Начинаю понимать, что близких людей на самом деле гораздо меньше, чем мне казалось. Меньше, чем мне хотелось. И это совсем не те люди, о которых я думаю. Память избирательно подсовывает сентиментальные картинки. Почему-то хочется плакать, когда вспоминаются подаренные мамой фломастеры — ну почему-почему-почему они засохли? Щенячья нежность к потерянным вещам преследует меня с момента переезда в Париж. За ней следуют сентиментальные опечатки.

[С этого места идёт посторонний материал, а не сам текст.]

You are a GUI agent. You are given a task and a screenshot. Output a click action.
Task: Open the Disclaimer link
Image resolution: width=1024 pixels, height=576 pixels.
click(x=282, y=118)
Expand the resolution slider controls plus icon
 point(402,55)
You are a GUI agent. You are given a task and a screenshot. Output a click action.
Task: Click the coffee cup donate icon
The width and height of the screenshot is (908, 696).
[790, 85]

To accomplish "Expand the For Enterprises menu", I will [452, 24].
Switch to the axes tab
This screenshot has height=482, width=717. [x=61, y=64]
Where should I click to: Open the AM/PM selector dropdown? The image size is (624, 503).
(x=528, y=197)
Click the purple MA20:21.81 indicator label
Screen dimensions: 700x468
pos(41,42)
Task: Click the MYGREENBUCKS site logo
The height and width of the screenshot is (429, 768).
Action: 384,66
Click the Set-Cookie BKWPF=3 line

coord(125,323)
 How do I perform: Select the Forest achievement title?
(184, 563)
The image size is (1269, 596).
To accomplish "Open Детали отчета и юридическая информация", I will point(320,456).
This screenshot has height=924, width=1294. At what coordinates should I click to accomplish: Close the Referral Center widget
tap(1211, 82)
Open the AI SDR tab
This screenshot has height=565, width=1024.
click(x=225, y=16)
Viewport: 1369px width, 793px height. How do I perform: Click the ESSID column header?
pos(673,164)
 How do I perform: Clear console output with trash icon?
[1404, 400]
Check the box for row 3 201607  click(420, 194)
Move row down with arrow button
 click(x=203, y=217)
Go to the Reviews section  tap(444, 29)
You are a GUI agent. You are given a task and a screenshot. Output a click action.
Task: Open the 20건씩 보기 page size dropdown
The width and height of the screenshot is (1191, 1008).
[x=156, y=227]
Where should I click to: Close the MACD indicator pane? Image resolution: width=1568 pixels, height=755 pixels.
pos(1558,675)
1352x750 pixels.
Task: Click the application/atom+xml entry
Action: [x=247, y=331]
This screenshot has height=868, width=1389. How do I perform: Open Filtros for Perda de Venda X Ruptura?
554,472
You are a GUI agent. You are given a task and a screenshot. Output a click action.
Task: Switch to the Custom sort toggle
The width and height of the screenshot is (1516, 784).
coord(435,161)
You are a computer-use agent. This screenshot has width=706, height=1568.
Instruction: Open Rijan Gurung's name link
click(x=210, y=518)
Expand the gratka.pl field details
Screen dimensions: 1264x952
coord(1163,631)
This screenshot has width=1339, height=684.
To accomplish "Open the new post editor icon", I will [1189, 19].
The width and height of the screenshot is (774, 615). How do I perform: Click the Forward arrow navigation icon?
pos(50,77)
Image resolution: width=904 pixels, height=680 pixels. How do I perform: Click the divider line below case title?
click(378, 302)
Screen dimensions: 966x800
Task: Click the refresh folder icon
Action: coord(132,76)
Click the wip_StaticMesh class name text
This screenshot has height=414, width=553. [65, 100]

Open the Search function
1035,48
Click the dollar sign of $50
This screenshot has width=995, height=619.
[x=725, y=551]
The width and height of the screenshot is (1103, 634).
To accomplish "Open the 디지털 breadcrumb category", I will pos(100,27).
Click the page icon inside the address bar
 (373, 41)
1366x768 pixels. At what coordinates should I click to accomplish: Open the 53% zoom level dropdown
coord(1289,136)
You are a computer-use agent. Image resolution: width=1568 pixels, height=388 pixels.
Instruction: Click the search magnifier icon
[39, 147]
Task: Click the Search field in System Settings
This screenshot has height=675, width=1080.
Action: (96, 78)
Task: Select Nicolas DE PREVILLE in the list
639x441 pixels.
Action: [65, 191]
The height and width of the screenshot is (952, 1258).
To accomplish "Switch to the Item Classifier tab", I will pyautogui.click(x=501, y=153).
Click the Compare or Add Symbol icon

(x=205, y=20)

Пишу сотни писем — на цветной бумаге, покупаю ее, экономя на еде. Париж — черно-белый, как фотографии Дуано и Брассая, все цвета уходят в письма. Вы писали когда-нибудь на алой папиросной бумаге? Это вместо паруса — отправить весточку своему капитану, что Ассоль не хватает цвета. Пестрыми бабочками письма разлетаются над Европой, достигают границы Азии, садятся на руки моим родным, сообщают, что со мной все в порядке.
Есть во Франции сеть магазинов “Au nom de la rose” — “Во имя розы”, — где продают миллионы роз всевозможных калибров и оттенков, перед магазином стоят вазы с букетами, а тротуар усыпан разноцветными лепестками. Я ехала сегодня и думала — ведь после закрытия кто-то же их подметает? Значит, есть должность такая — подметатель розовых лепестков?
Мама-мама, я выхожу замуж за подметателя розовых лепестков. Вот тебе и сказка про Золушку.